=== What you need to do ===
1. Extract the stretch of the agency responsibilities section from "Sec. 3. Agency" through "to those DSTs.".
2. In the agency responsibilities section, on what dates were the section 301 investigations of the DSTs of France, Austria, Italy, Spain, Turkey, and the United Kingdom initiated?
3. How would you render this sentence from the agency responsibilities section in Spanish: "In making these determinations, the United States Trade Representative shall consult with the Secretary of the Treasury, as appropriate."

=== Passage given ===
==================================================
Sec. 3. Agency Responsibilities.
(a) The United States Trade Representative shall determine, in
accordance with applicable law, whether to renew investigations under
section 301 of the Trade Act of 1974 (19 U.S.C. 2411) of the DSTs of
France, Austria, Italy, Spain, Turkey, and the United Kingdom, which
were initiated under my Administration on July 16, 2019, and June 5,
2020. If the United States Trade Representative determines to renew
such investigations, he shall take all appropriate and feasible action
in response to those DSTs.
(b) The United States Trade
Representative shall determine, consistent with section 302(b) of the
Trade Act of 1974 (19 U.S.C. 2412(b)) (section 302(b)), whether to
investigate the DST of any other country that may discriminate against
United States companies or burden or restrict United States commerce.
He shall further determine whether to pursue a panel under the United
States-Mexico-Canada Agreement on the DST imposed by Canada and whether
to investigate Canada’s DST under section 302(b). In making these
determinations, the United States Trade Representative shall consult
with the Secretary of the Treasury, as appropriate.
(c)
The Secretary of the Treasury, the Secretary of Commerce, and the United
States Trade Representative shall jointly identify trade and other
regulatory practices by other countries, including, without limitation,
those described in section 2 of this memorandum, that discriminate
against, disproportionately affect, or otherwise undermine the global
competitiveness or intended operation of United States companies, in the
digital economy and more generally, and recommend to me appropriate
actions to counter such practices under applicable authorities. The
United States Trade Representative shall include the results of this
review as part of the report required in section 5(c) of the
Presidential Memorandum of January 20, 2025 (America First Trade Policy)
(America First Trade Policy Memorandum).
(d) The
Secretary of the Treasury, the Secretary of Commerce, and the United
States Trade Representative shall investigate whether any act, policy,
or practice of any country in the European Union or the United Kingdom
has the effect of requiring or incentivizing the use or development of
United States companies’ products or services in ways that undermine
freedom of speech and political engagement or otherwise moderate
content, and recommend appropriate actions to counter such practices
under applicable authorities. The United States Trade Representative
shall include the results of this review as part of the report required
in section 5(c) of the America First Trade Policy Memorandum.
(e) The Secretary of the Treasury, in consultation with the Secretary
of Commerce and the United States Trade Representative, shall determine
whether any foreign country subjects United States citizens or
companies, including, without limitation, in the digital economy, to
discriminatory or extraterritorial taxes, or has any tax measure in
place that otherwise undermines the global competitiveness of United
States companies, is inconsistent with any tax treaty of the United
States, or is otherwise actionable under section 891 of title 26, United
States Code, or other tax-related legal authority. The Secretary of
the Treasury shall include the results of this determination as part of
the report required in section 2 of the Presidential Memorandum of
January 20, 2025 (The Organization for Economic Co-Operation and
Development (OECD) Global Tax Deal).
==================================================
=== Given data ===
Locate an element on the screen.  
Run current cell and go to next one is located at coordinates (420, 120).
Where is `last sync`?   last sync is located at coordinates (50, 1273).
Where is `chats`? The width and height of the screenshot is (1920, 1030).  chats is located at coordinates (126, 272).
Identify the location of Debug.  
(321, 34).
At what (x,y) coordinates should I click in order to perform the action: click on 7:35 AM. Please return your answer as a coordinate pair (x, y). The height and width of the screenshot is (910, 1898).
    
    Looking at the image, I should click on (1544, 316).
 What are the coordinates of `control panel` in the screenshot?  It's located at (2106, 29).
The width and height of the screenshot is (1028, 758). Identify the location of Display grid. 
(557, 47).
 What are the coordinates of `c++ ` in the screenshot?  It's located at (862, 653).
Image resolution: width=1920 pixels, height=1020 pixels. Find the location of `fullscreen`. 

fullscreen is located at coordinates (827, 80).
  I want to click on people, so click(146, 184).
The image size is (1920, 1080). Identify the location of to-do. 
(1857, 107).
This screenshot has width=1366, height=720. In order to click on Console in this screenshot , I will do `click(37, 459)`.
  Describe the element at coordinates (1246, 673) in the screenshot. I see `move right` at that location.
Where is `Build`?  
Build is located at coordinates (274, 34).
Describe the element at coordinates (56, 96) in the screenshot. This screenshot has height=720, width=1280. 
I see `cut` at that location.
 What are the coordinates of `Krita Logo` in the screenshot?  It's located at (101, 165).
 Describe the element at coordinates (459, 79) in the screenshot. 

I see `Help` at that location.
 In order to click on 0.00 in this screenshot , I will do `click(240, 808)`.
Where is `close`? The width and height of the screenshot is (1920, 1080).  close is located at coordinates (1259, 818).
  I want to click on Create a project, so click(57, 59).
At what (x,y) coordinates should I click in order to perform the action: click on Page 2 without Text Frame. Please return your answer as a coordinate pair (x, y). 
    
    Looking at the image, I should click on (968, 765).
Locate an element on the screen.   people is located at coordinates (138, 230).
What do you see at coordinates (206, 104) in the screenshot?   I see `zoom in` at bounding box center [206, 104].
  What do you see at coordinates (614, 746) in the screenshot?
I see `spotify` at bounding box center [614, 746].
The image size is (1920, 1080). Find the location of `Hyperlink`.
==================================================
=== Exercise results ===
1.
Sec. 3. Agency Responsibilities.
(a) The United States Trade Representative shall determine, in
accordance with applicable law, whether to renew investigations under
section 301 of the Trade Act of 1974 (19 U.S.C. 2411) of the DSTs of
France, Austria, Italy, Spain, Turkey, and the United Kingdom, which
were initiated under my Administration on July 16, 2019, and June 5,
2020. If the United States Trade Representative determines to renew
such investigations, he shall take all appropriate and feasible action
in response to those DSTs.

2. July 16, 2019, and June 5, 2020.

3. Al tomar estas determinaciones, el Representante Comercial de los Estados Unidos consultará con el Secretario del Tesoro, según corresponda.